= TASK DIRECTIONS =
Because the entries hold pictures, reproduce only their words, exactly as written.
**** LISTED RECORDS
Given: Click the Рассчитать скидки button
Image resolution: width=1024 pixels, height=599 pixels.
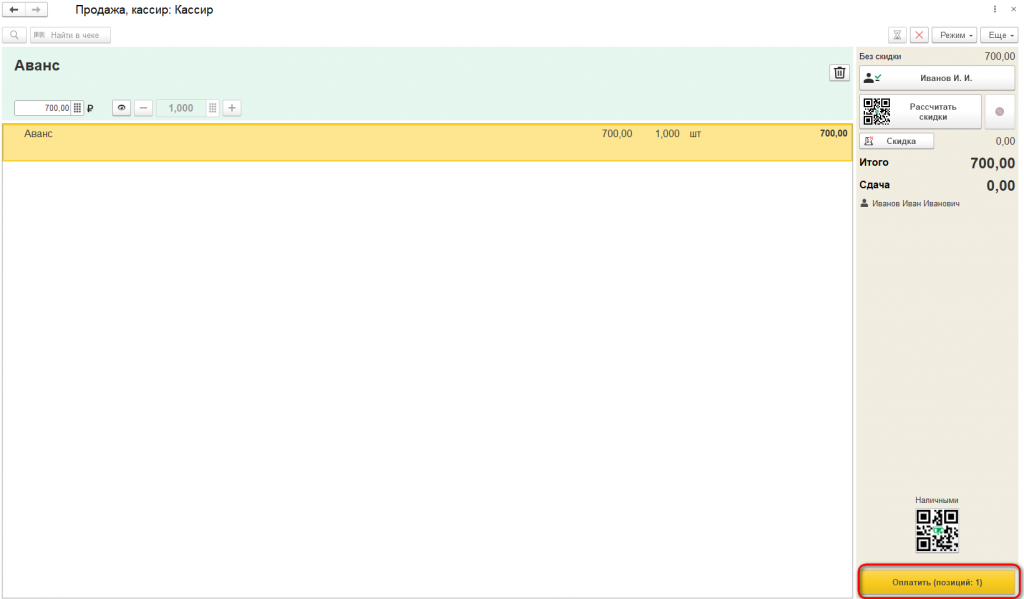Looking at the screenshot, I should pyautogui.click(x=920, y=112).
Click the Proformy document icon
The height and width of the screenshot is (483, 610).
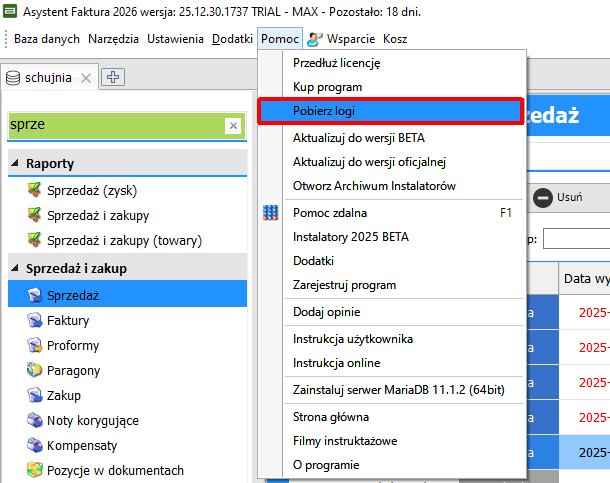(35, 346)
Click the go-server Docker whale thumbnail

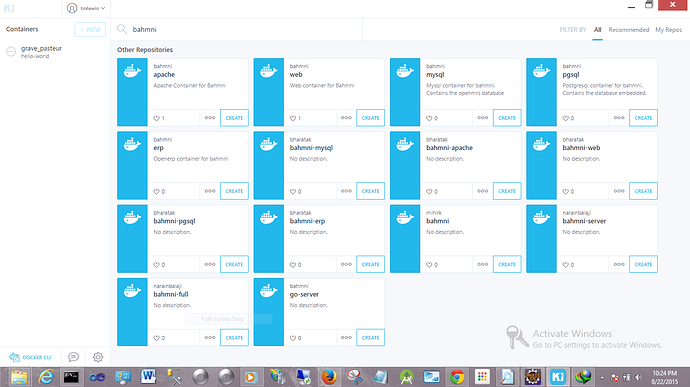click(x=268, y=312)
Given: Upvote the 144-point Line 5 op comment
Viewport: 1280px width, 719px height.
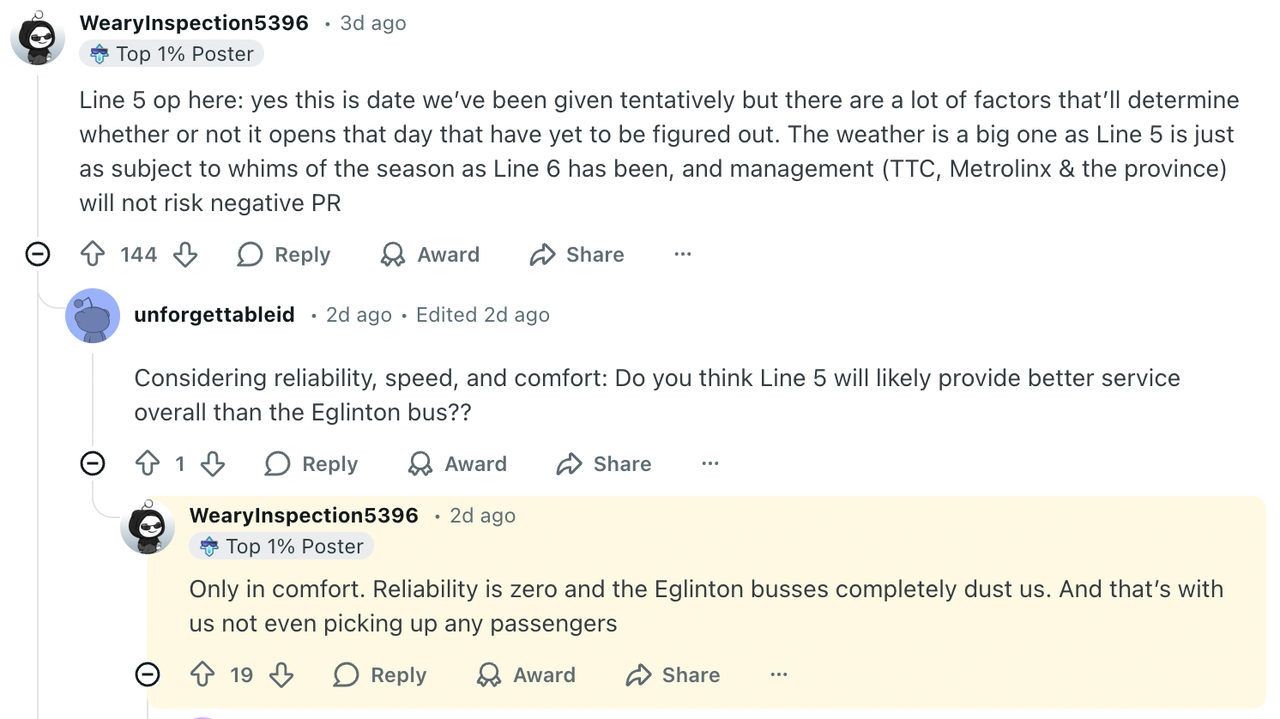Looking at the screenshot, I should 93,255.
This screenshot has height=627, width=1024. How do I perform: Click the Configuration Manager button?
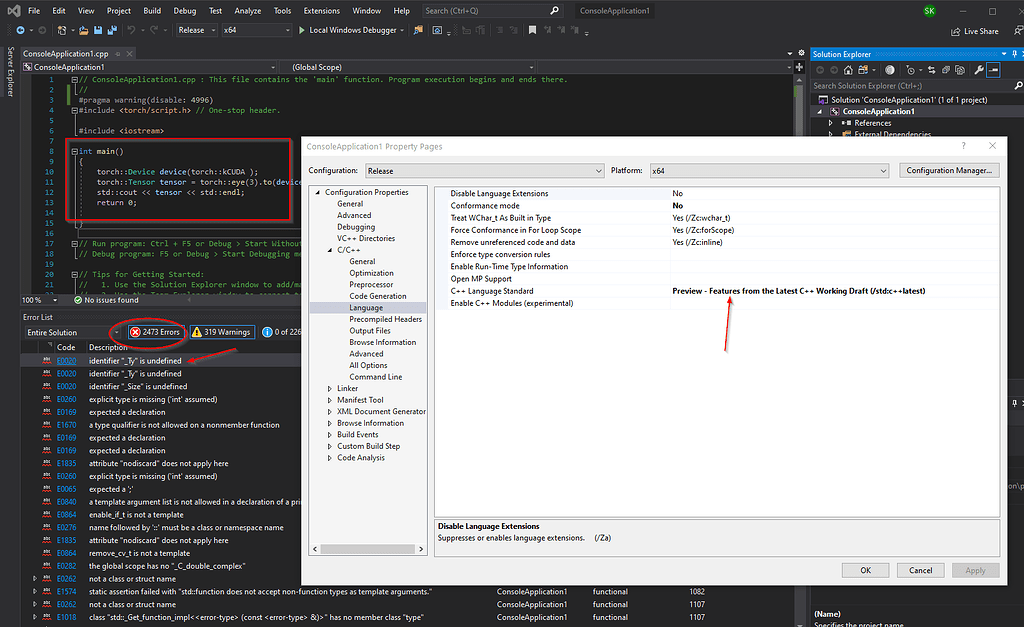point(949,171)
********
= TASK OUTPUT =
Given: Click the Рассчитать скидки button
Image resolution: width=1024 pixels, height=599 pixels.
Looking at the screenshot, I should pyautogui.click(x=920, y=112).
Click the Proformy document icon
The height and width of the screenshot is (483, 610).
(35, 346)
Click the go-server Docker whale thumbnail

click(x=268, y=312)
Given: Upvote the 144-point Line 5 op comment
Viewport: 1280px width, 719px height.
Looking at the screenshot, I should 93,255.
This screenshot has height=627, width=1024. How do I perform: Click the Configuration Manager button?
point(949,171)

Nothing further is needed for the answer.